4) Store Information

Finally, I want to store this cut-out in my total data:

xmin = cut_im.ymin_original; xmax = cut_im.ymax_original+1
ymin = cut_im.xmin_original; ymax = cut_im.xmax_original+1
sources_hdul[0].data[xmin:xmax,ymin:ymax]=cut_data

Full Code

Basically I loop through all the galaxies and add them each to the full image.

Here is my full code:

And here is what the data looks like

The galaxies look distributed right, but they appear very small. This is possibly just an issue with how I am displaying the data, but I suspect something is wrong with the units.

Next Steps

1. Check Galaxies Okay

I need to double check the positions are correct (at first glance this is okay).
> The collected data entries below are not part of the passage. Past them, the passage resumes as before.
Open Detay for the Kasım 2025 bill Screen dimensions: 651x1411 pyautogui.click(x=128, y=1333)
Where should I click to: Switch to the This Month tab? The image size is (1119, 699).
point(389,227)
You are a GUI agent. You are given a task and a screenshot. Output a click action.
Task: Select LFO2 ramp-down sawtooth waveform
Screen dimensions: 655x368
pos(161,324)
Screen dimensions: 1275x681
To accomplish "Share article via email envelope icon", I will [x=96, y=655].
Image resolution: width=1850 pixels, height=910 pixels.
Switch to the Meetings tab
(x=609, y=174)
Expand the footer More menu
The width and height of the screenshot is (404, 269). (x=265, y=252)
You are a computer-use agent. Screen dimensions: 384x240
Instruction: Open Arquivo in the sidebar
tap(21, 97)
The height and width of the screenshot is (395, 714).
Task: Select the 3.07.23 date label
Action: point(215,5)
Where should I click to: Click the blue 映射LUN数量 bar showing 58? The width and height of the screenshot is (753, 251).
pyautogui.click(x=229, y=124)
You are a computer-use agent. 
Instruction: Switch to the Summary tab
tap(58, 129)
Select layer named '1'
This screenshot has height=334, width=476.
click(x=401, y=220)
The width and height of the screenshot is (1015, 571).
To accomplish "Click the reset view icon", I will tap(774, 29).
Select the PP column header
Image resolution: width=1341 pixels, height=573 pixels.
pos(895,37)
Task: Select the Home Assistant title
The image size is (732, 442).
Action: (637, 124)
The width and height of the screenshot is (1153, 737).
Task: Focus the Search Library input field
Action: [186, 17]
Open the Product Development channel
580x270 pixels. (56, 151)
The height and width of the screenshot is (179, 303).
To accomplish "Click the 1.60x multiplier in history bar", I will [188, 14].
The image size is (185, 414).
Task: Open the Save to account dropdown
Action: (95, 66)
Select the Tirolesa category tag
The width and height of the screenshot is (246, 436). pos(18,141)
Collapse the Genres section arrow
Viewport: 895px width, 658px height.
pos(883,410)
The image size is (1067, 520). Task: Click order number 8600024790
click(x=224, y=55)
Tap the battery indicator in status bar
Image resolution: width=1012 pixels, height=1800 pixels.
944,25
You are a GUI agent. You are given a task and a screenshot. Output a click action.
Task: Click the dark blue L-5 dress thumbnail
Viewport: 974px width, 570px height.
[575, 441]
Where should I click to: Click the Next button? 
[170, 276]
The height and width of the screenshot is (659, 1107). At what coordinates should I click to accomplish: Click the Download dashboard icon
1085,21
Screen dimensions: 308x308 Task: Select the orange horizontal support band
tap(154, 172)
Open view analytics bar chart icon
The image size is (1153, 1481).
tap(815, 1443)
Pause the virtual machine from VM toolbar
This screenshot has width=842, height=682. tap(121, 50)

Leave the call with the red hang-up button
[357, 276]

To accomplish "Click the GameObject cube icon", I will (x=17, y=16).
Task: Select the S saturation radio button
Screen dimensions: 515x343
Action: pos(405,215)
I also want to visually inspect the sizes, fluxes, ect. and see why it looks a little strange

2. Add Full Catalog

Right now I just have my test catalog in this scene. I need to add the fainter galaxies too. If this is too slow to do on my laptop, it should be quite easy to parallelize: I can just run this code for a subset of galaxies, and then add all the data together.

3. Background and Stars

The current plan is to include the Background and Stars using MIRISim’s functionality. But I may decide to add them directly to this image later. Note that including stars will require a bit of work to determine their brightness in the F770W band.

4. Run in MiriSim

I already tested I have MiriSim working for FITS images (using Jed’s example). I need to run this on my scene (at a fixed pointing), and then pass it along to e.g. Santosh, Daizhong, and make sure we have things working for the pipeline (and iterate over any problems in my simulation!)

5. Specify Pointing/Dither Properly

As detailed in the previous post, inputting a pointing and dither pattern might not be the most straight-forward in MIRISim. Daizhong has done a bit of work looking into this, so I can hopefully see what he’s done and adjust the code accordingly.